In Their Own Words: Don Eyles on Apollo 14
Don Eyles worked on the software and computer engineering team for the lunar module at the MIT Instrumentation Lab (now Draper).
"Trouble came about three hours before Apollo 14 was due to start the lunar descent. Ground control noticed a signal that the abort button in the LM cockpit appeared to have been pressed. In the cockpit were the mission commander, Alan Shepard, and his copilot, Edgar Mitchell. Shepard had become America's first astronaut when he was hurled into space on a Redstone rocket in May, 1961. His success emboldened President Kennedy to announce the Apollo Project — but Shepard had been sidelined ever since, not even allowed to fly a jet by himself, because of a problem affecting his inner ear. Ground control asked the astronauts to tap on the panel near the abort button. The indication went away, but returned a little later. Evidently there was a stray piece of metal floating around inside the switch.

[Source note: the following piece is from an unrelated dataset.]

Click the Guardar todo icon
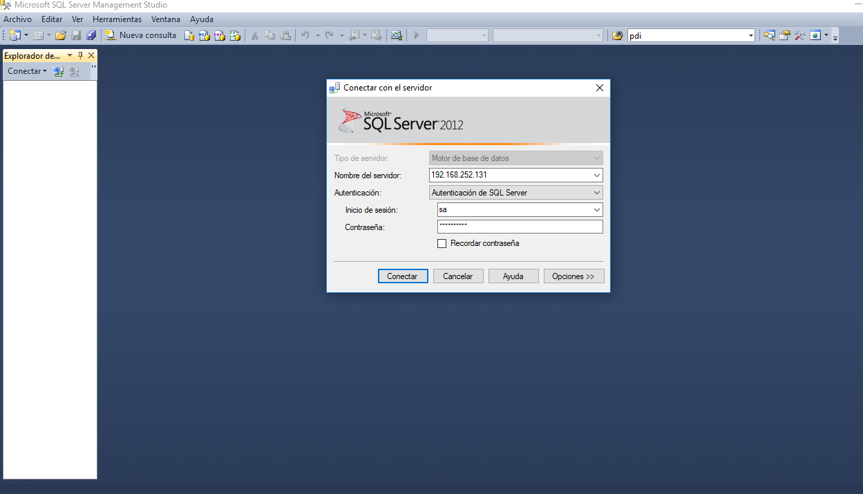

The abort button was there in case something went badly wrong during the landing. With one push the astronauts could command a quick return to a safe orbit. At this point in the mission the spurious signal had no effect, but if it happened during the descent then the LM would scoot back up to lunar orbit before anyone could do anything about it. Shepard and Mitchell would be safe, but the mission would be ruined.

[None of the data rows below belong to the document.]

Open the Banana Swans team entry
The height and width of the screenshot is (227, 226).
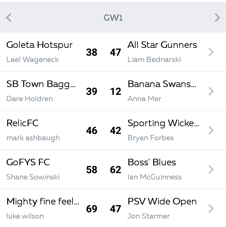(162, 84)

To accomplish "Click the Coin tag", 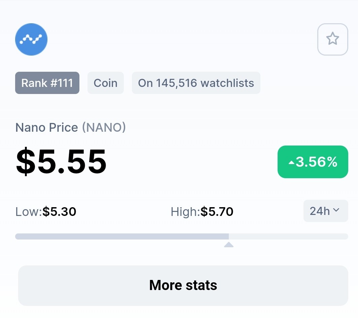I will (x=106, y=83).
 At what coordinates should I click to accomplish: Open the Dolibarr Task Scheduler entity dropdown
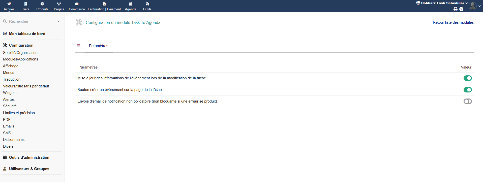pyautogui.click(x=442, y=3)
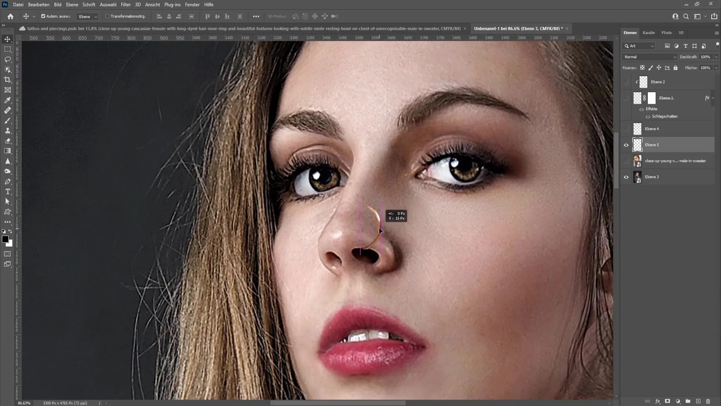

It was about 1:00 AM when Bruce McCoy came to tell me about the problem. I was in my office a few steps away from the room where we monitored the mission. I had programmed most of the lunar landing software in the LM's guidance computer, including the code that monitored the abort button. The problem was mine to solve. I had to defeat my own code — make it insensitive to the signal it was supposed to be monitoring. McCoy and I walked to a nearby office where there was a listing of the exact software that was in the LM's computer.
I saw immediately that the only way to disable the monitor was to set an indication that an abort was already in progress. That seemed crazy at first, but I realized that it was done at the right time the actual effect would be minimal. The engine would still light up on time for the lunar descent. That was the germ of the idea. It took a couple of simulated landings in our hybrid simulator to iron out the wrinkles. It was a team effort. The result was a procedure requiring 61 keystrokes on the DSKY and a couple of manual steps. We hung on every syllable as the details were read up to the spacecraft. Every keystroke had to be perfect because we were reaching deep into the computer's memory.
And so Apollo 14 touched down gently in the Fra Mauro Highlands, which Apollo 13 had left unexplored. Many people feared that a second unsuccessful mission would have meant the end the Apollo Project. Alan Shepard became the fifth man to walk on the Moon. For him it was a story of two procedures. The surgical procedure that had solved his ear problem, and the procedure we developed for the faulty abort switch.
Several years later a book came out that had me at home, sleeping, when the problem came up. I pulled on a bathrobe and was rushed to MIT in an Air Force car. Pure fiction! Would you be asleep if your software was about to guide a landing on the Moon?"